A single Analytic can appear on several rows: one per Detection Strategy (DET) and Technique (T) combination it belongs to.

Example

Suppose the MITRE catalog contains an Analytic that detects suspicious PowerShell execution and requires two Data Components: Process Creation and Command Execution.

  • If a Security Asset in your workspace already references Process Creation, the row appears with Feasibility 1 / 2 (Partial) as half of the required telemetry is in place.
  • If a second Security Asset references Command Execution as well, the same row moves to 2 / 2 (Full).
  • As soon as you build a Security Asset that maps to that exact Analytic, the row drops off the list as nothing is left to recommend.

Posture Impact

Detection coverage grows in two distinct shapes, and every opportunity in the list belongs to one of them. The Posture Impact column makes the shape explicit, so you can decide whether you want to add breadth or add depth before you commit engineering effort to a Security Asset.

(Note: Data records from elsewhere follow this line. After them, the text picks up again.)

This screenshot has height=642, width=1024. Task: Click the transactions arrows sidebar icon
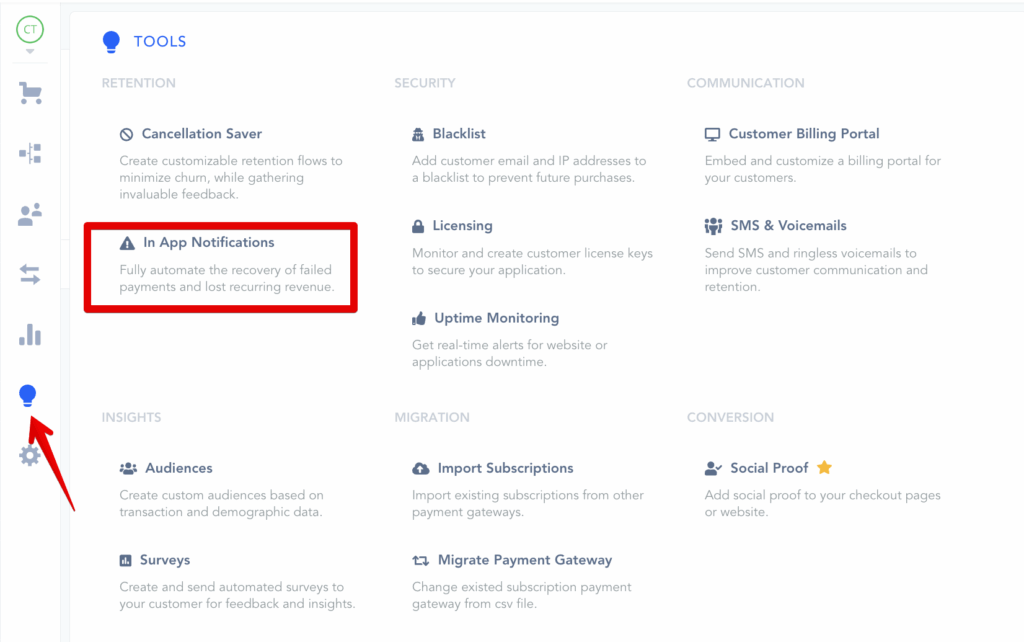click(30, 275)
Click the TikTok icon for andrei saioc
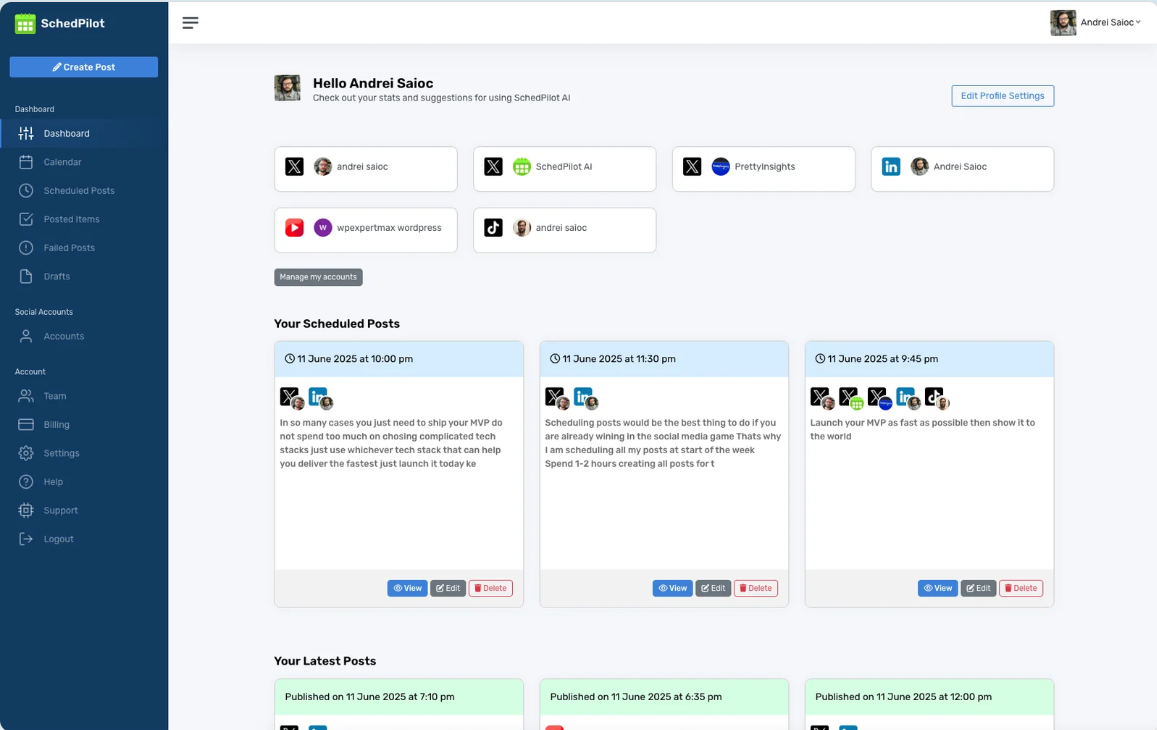Image resolution: width=1157 pixels, height=730 pixels. point(493,228)
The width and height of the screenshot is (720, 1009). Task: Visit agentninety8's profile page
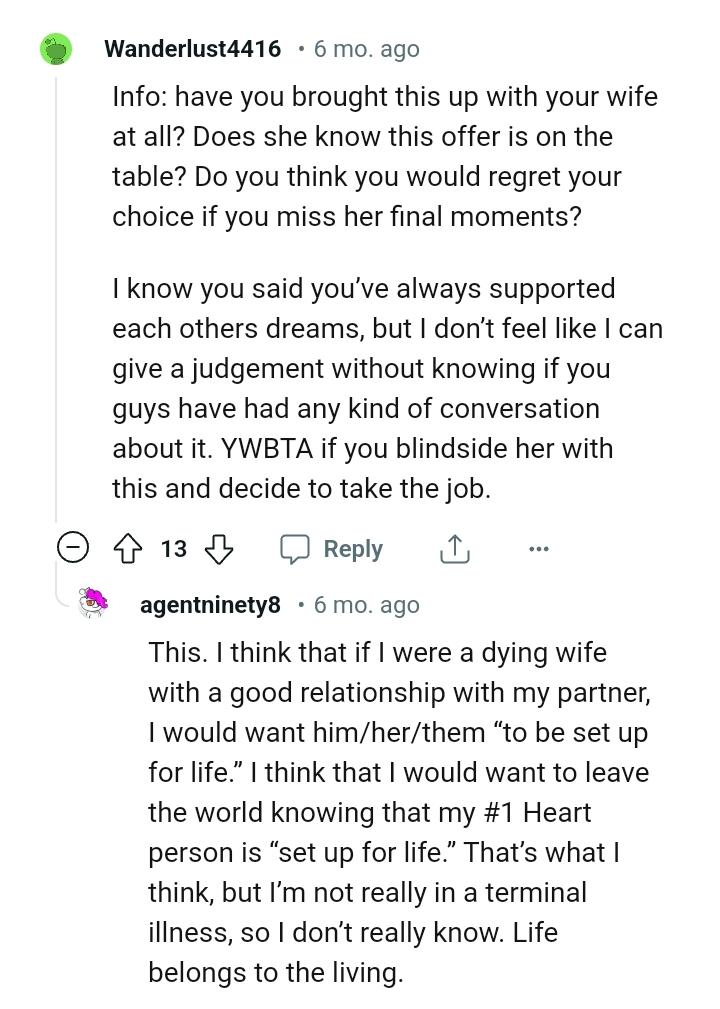coord(211,604)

  • Expansion (horizontal growth): the technique already has at least one Security Asset. Building another adds a complementary angle of detection on the same technique, leaving an attacker fewer ways to slip past undetected.
  • Reinforcement (vertical growth): the technique still has no Security Asset in the workspace. Building one establishes the first line of detection on a technique the workspace was previously blind to.

Healthy posture management

Neither shape is inherently better; healthy posture management alternates between the two. Use Expansion when the coverage map has obvious gaps, and Reinforcement when high-value techniques deserve a second line of detection.

To act on an opportunity, build a Security Asset on the relevant instance and link it to the technique shown on the row. The opportunity drops off the list as soon as the new Security Asset is mapped to the analytic. Optionally, group related Security Assets under a Use Case to track them together.